▶ [Short exercise]:
Can you repeat every one of the lines below, word for word and without changing a character?

Element lookup records:
+ + + + + + +

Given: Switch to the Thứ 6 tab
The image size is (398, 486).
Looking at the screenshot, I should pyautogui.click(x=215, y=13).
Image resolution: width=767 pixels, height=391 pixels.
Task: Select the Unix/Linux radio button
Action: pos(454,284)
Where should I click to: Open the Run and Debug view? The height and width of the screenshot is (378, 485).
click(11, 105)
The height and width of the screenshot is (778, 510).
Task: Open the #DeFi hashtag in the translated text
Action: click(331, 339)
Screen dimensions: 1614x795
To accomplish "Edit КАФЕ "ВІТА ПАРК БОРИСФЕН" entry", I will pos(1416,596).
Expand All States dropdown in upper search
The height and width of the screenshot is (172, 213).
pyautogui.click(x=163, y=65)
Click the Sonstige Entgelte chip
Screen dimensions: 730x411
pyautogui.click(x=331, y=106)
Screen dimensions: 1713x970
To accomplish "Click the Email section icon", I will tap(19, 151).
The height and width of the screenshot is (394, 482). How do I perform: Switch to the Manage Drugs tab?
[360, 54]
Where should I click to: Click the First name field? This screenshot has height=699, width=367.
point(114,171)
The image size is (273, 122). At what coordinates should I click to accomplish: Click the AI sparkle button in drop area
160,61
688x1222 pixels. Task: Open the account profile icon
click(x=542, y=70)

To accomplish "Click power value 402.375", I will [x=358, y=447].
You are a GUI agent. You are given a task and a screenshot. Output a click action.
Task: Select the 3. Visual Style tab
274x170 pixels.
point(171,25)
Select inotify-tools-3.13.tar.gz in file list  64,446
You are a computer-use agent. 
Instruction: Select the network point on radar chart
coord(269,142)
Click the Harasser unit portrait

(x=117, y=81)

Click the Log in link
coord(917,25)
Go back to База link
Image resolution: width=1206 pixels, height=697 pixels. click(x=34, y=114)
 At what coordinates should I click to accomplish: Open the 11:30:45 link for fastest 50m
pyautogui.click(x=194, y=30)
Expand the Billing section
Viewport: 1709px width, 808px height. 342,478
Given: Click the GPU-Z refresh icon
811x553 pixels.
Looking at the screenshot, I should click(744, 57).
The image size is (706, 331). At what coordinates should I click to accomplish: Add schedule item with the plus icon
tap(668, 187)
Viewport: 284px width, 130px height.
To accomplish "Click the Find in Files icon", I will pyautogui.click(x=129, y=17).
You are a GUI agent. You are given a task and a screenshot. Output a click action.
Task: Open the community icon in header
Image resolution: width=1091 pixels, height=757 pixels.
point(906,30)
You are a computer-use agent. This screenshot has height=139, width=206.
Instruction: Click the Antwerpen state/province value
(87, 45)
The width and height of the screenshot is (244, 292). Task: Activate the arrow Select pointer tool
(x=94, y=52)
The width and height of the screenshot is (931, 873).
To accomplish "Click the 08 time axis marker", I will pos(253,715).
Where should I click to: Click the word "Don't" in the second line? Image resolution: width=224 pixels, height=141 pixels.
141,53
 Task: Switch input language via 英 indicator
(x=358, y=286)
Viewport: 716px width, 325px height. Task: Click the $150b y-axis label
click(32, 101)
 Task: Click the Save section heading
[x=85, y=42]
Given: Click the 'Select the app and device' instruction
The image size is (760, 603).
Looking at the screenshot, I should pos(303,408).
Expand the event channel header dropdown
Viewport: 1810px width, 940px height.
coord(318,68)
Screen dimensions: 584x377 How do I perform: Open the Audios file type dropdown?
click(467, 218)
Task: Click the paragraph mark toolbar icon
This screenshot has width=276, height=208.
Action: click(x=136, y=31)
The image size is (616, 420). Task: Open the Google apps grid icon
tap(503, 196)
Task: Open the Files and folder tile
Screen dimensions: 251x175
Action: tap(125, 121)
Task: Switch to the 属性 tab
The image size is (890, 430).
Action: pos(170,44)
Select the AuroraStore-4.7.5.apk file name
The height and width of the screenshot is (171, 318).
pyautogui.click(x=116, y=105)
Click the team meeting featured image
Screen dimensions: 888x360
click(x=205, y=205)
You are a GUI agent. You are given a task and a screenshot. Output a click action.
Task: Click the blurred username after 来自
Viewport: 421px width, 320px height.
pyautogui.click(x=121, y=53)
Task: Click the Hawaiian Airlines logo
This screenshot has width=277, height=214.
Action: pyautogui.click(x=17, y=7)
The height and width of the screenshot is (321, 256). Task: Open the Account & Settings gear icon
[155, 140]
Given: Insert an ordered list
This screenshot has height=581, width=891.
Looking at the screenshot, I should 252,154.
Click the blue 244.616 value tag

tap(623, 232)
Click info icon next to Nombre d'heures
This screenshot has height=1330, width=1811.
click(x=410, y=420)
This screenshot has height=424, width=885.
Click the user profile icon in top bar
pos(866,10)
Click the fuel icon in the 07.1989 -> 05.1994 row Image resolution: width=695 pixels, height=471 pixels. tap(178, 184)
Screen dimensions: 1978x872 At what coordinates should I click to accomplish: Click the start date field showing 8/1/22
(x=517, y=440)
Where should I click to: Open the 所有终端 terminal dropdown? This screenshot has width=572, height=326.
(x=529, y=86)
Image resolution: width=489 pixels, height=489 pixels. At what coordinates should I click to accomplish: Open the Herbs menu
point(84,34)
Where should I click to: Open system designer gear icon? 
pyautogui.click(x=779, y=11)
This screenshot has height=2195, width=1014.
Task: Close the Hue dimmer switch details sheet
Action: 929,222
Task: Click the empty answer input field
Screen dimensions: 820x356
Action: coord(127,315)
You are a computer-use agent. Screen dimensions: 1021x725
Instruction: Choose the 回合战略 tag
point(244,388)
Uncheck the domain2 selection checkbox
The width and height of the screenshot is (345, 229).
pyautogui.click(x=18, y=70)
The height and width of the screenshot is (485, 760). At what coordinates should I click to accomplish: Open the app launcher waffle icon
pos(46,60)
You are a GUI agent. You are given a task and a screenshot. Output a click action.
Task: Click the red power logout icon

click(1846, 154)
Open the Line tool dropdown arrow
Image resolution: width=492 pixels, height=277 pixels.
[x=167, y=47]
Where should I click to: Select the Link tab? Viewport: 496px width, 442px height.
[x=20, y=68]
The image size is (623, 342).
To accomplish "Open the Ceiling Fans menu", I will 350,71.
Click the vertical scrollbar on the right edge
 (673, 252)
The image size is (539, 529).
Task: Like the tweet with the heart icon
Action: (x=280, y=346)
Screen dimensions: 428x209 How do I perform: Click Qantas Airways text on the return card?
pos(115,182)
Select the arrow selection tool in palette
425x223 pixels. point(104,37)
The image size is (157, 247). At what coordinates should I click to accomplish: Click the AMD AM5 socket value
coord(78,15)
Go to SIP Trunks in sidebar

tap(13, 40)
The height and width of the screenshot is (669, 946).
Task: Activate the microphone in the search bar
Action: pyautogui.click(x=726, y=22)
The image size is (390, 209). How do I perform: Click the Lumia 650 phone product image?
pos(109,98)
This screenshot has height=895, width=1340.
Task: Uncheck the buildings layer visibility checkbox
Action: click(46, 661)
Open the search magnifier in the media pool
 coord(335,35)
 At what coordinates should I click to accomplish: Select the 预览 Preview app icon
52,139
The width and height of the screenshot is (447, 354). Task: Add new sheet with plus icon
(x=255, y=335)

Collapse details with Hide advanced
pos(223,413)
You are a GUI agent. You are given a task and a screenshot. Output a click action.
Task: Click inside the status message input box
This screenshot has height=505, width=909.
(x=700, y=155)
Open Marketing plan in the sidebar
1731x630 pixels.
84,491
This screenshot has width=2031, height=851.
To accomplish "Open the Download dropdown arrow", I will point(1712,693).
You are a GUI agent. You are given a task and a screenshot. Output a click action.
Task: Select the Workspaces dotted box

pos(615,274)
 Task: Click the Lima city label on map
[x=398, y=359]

+ + + + + + +

▶ [The answer]:
Given: Switch to the Thứ 6 tab
The image size is (398, 486).
Looking at the screenshot, I should pyautogui.click(x=215, y=13).
Image resolution: width=767 pixels, height=391 pixels.
Task: Select the Unix/Linux radio button
Action: pos(454,284)
Where should I click to: Open the Run and Debug view? The height and width of the screenshot is (378, 485).
click(11, 105)
The height and width of the screenshot is (778, 510).
Task: Open the #DeFi hashtag in the translated text
Action: click(331, 339)
Screen dimensions: 1614x795
To accomplish "Edit КАФЕ "ВІТА ПАРК БОРИСФЕН" entry", I will pos(1416,596).
Expand All States dropdown in upper search
The height and width of the screenshot is (172, 213).
pyautogui.click(x=163, y=65)
Click the Sonstige Entgelte chip
Screen dimensions: 730x411
pyautogui.click(x=331, y=106)
Screen dimensions: 1713x970
To accomplish "Click the Email section icon", I will tap(19, 151).
The height and width of the screenshot is (394, 482). How do I perform: Switch to the Manage Drugs tab?
[360, 54]
Where should I click to: Click the First name field? This screenshot has height=699, width=367.
point(114,171)
The image size is (273, 122). At what coordinates should I click to accomplish: Click the AI sparkle button in drop area
160,61
688x1222 pixels. Task: Open the account profile icon
click(x=542, y=70)

To accomplish "Click power value 402.375", I will [x=358, y=447].
You are a GUI agent. You are given a task and a screenshot. Output a click action.
Task: Select the 3. Visual Style tab
274x170 pixels.
point(171,25)
Select inotify-tools-3.13.tar.gz in file list  64,446
You are a computer-use agent. 
Instruction: Select the network point on radar chart
coord(269,142)
Click the Harasser unit portrait

(x=117, y=81)

Click the Log in link
coord(917,25)
Go back to База link
Image resolution: width=1206 pixels, height=697 pixels. click(x=34, y=114)
 At what coordinates should I click to accomplish: Open the 11:30:45 link for fastest 50m
pyautogui.click(x=194, y=30)
Expand the Billing section
Viewport: 1709px width, 808px height. 342,478
Given: Click the GPU-Z refresh icon
811x553 pixels.
Looking at the screenshot, I should click(744, 57).
The image size is (706, 331). At what coordinates should I click to accomplish: Add schedule item with the plus icon
tap(668, 187)
Viewport: 284px width, 130px height.
To accomplish "Click the Find in Files icon", I will pyautogui.click(x=129, y=17).
You are a GUI agent. You are given a task and a screenshot. Output a click action.
Task: Open the community icon in header
Image resolution: width=1091 pixels, height=757 pixels.
point(906,30)
You are a computer-use agent. This screenshot has height=139, width=206.
Instruction: Click the Antwerpen state/province value
(87, 45)
The width and height of the screenshot is (244, 292). Task: Activate the arrow Select pointer tool
(x=94, y=52)
The width and height of the screenshot is (931, 873).
To accomplish "Click the 08 time axis marker", I will pos(253,715).
Where should I click to: Click the word "Don't" in the second line? Image resolution: width=224 pixels, height=141 pixels.
141,53
 Task: Switch input language via 英 indicator
(x=358, y=286)
Viewport: 716px width, 325px height. Task: Click the $150b y-axis label
click(32, 101)
 Task: Click the Save section heading
[x=85, y=42]
Given: Click the 'Select the app and device' instruction
The image size is (760, 603).
Looking at the screenshot, I should pos(303,408).
Expand the event channel header dropdown
Viewport: 1810px width, 940px height.
coord(318,68)
Screen dimensions: 584x377 How do I perform: Open the Audios file type dropdown?
click(467, 218)
Task: Click the paragraph mark toolbar icon
This screenshot has width=276, height=208.
Action: click(x=136, y=31)
The image size is (616, 420). Task: Open the Google apps grid icon
tap(503, 196)
Task: Open the Files and folder tile
Screen dimensions: 251x175
Action: tap(125, 121)
Task: Switch to the 属性 tab
The image size is (890, 430).
Action: pos(170,44)
Select the AuroraStore-4.7.5.apk file name
The height and width of the screenshot is (171, 318).
pyautogui.click(x=116, y=105)
Click the team meeting featured image
Screen dimensions: 888x360
click(x=205, y=205)
You are a GUI agent. You are given a task and a screenshot. Output a click action.
Task: Click the blurred username after 来自
Viewport: 421px width, 320px height.
pyautogui.click(x=121, y=53)
Task: Click the Hawaiian Airlines logo
This screenshot has width=277, height=214.
Action: pyautogui.click(x=17, y=7)
The height and width of the screenshot is (321, 256). Task: Open the Account & Settings gear icon
[155, 140]
Given: Insert an ordered list
This screenshot has height=581, width=891.
Looking at the screenshot, I should 252,154.
Click the blue 244.616 value tag

tap(623, 232)
Click info icon next to Nombre d'heures
This screenshot has height=1330, width=1811.
click(x=410, y=420)
This screenshot has height=424, width=885.
Click the user profile icon in top bar
pos(866,10)
Click the fuel icon in the 07.1989 -> 05.1994 row Image resolution: width=695 pixels, height=471 pixels. tap(178, 184)
Screen dimensions: 1978x872 At what coordinates should I click to accomplish: Click the start date field showing 8/1/22
(x=517, y=440)
Where should I click to: Open the 所有终端 terminal dropdown? This screenshot has width=572, height=326.
(x=529, y=86)
Image resolution: width=489 pixels, height=489 pixels. At what coordinates should I click to accomplish: Open the Herbs menu
point(84,34)
Where should I click to: Open system designer gear icon? 
pyautogui.click(x=779, y=11)
This screenshot has height=2195, width=1014.
Task: Close the Hue dimmer switch details sheet
Action: 929,222
Task: Click the empty answer input field
Screen dimensions: 820x356
Action: coord(127,315)
You are a computer-use agent. Screen dimensions: 1021x725
Instruction: Choose the 回合战略 tag
point(244,388)
Uncheck the domain2 selection checkbox
The width and height of the screenshot is (345, 229).
pyautogui.click(x=18, y=70)
The height and width of the screenshot is (485, 760). At what coordinates should I click to accomplish: Open the app launcher waffle icon
pos(46,60)
You are a GUI agent. You are given a task and a screenshot. Output a click action.
Task: Click the red power logout icon

click(1846, 154)
Open the Line tool dropdown arrow
Image resolution: width=492 pixels, height=277 pixels.
[x=167, y=47]
Where should I click to: Select the Link tab? Viewport: 496px width, 442px height.
[x=20, y=68]
The image size is (623, 342).
To accomplish "Open the Ceiling Fans menu", I will 350,71.
Click the vertical scrollbar on the right edge
 (673, 252)
The image size is (539, 529).
Task: Like the tweet with the heart icon
Action: (x=280, y=346)
Screen dimensions: 428x209 How do I perform: Click Qantas Airways text on the return card?
pos(115,182)
Select the arrow selection tool in palette
425x223 pixels. point(104,37)
The image size is (157, 247). At what coordinates should I click to accomplish: Click the AMD AM5 socket value
coord(78,15)
Go to SIP Trunks in sidebar

tap(13, 40)
The height and width of the screenshot is (669, 946).
Task: Activate the microphone in the search bar
Action: pyautogui.click(x=726, y=22)
The image size is (390, 209). How do I perform: Click the Lumia 650 phone product image?
pos(109,98)
This screenshot has height=895, width=1340.
Task: Uncheck the buildings layer visibility checkbox
Action: click(46, 661)
Open the search magnifier in the media pool
 coord(335,35)
 At what coordinates should I click to accomplish: Select the 预览 Preview app icon
52,139
The width and height of the screenshot is (447, 354). Task: Add new sheet with plus icon
(x=255, y=335)

Collapse details with Hide advanced
pos(223,413)
You are a GUI agent. You are given a task and a screenshot. Output a click action.
Task: Click inside the status message input box
This screenshot has height=505, width=909.
(x=700, y=155)
Open Marketing plan in the sidebar
1731x630 pixels.
84,491
This screenshot has width=2031, height=851.
To accomplish "Open the Download dropdown arrow", I will point(1712,693).
You are a GUI agent. You are given a task and a screenshot. Output a click action.
Task: Select the Workspaces dotted box

pos(615,274)
 Task: Click the Lima city label on map
[x=398, y=359]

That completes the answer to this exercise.